Frontalieri, i sindacati chiedono più certezze per i lavoratori
I rappresentanti dei frontalieri di Cgil, Cisl e Uil chiedono maggiori garanzie per i lavoratori che ogni giorno si recano oltre frontiera per lavorare

Sui frontalieri il panorama è ancora troppo incerto. Lo scrivono i coordinatori nazionali dei Frontalieri di CGIL CISL UIL, Giuseppe Augurusa, Luca Caretti e Pancrazio Raimondo.
A seguito dei dpcm dell’ 8 e 9 marzo che hanno disposto misure restrittive a contrasto dell’epidemia di Codiv 19, tra le altre, della mobilità personale, del successivo chiarimento del MAECI che ha confermato la possibilità di comprendere il lavoro frontaliero tra i comprovati motivi per gli spostamenti autorizzati all’interno della zona di contenimento rafforzato, da domenica l’intero territorio nazionale, osserviamo situazioni articolate e atteggiamenti differenti lungo i confini del Paese.
La gran parte dei lavoratori frontalieri da lunedì mattina ha potuto recarsi sul posto di lavoro in Svizzera, San Marino, Francia e Principato di Monaco, dove, in modo differenziato, sono stati segnalati solo problemi di congestione ad alcuni valichi e respingimenti tra chi si è presentato alle dogane privo del permesso di lavoro.
In particolare, è utile ricordare che la scelta della confederazione Elvetica di non porre alcun provvedimento restrittivo del flusso degli oltre 75.000 frontalieri, risponde anche ad una precisa esigenza di salvaguardia del sistema sanitario elvetico, retto sul lavoro dei nostri connazionali, oltreché sul sistema d’impresa. A tal proposito le scriventi OO.SS. auspicano che i Governi di Bellinzona, Coira e Sion, intervengano anche attraverso provvedimenti volti ad incentivare l’uso del telelavoro, riducendo per questa via tanto i rischi connessi alla mobilità quanto gli impieghi arbitrari di formule organizzative incerte in un contesto a basse tutele del lavoro.

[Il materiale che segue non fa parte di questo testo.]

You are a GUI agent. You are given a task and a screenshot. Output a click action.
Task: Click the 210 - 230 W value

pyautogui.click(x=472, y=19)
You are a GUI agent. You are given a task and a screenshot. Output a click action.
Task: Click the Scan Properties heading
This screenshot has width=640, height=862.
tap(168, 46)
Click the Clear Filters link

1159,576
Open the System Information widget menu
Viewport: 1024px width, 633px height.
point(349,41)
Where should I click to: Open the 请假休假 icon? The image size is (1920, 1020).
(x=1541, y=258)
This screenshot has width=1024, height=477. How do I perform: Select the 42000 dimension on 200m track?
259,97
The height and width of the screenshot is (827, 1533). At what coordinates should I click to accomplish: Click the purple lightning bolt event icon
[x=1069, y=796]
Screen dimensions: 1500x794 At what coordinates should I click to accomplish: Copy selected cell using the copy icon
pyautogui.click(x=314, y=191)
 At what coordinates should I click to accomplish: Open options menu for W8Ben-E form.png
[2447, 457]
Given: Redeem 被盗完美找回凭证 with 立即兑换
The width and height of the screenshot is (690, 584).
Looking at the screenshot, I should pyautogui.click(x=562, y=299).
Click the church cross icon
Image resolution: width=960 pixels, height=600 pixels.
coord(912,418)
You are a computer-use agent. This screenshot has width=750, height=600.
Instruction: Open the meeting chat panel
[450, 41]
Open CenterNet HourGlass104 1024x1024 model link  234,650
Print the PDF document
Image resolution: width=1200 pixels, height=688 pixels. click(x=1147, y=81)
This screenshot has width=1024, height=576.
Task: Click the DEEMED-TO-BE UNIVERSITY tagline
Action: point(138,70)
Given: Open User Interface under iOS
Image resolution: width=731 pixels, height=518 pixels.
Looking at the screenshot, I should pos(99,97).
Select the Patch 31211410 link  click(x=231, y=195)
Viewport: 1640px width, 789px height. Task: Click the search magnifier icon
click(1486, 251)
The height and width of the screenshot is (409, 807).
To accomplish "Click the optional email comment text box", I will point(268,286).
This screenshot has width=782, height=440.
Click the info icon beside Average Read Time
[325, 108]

Le organizzazioni confederali dei frontalieri sottolineano inoltre come la particolare condizione di interconnessione tra Italia e Svizzera può altresì rappresentare un’occasione di riflessione per un approccio solidaristico tra le aree confinanti, nello specifico di Ticino e Lombardia e Piemonte, di fronte alle grandi difficoltà che il sistema sanitario delle regioni subalpine si troverà inevitabilmente ad affrontare di fronte al rischio pandemia.
Vanno invece evidenziate preoccupazioni di segno contrario di fronte a quanto in queste ora accade sulle frontiere di Austria, Slovenia, Albania e Malta, in relazione alle decisioni unilaterali di limitare fortemente, quando non sospendere temporaneamente le previsioni del trattato di Schengen senza alcun preavviso, e con esso la circolazione dei lavoratori transfrontalieri.
Appare con tutta evidenza urgente che il Ministero degli Esteri si faccia immediatamente promotore di un’iniziativa volta a chiarire i termini e le modalità della sospensione o della limitazione della libera circolazione presso i Governi dei paesi confinanti, chiarendo limitazioni e prospettive anche alle migliaia di cittadini italiani transfrontalieri in queste aree.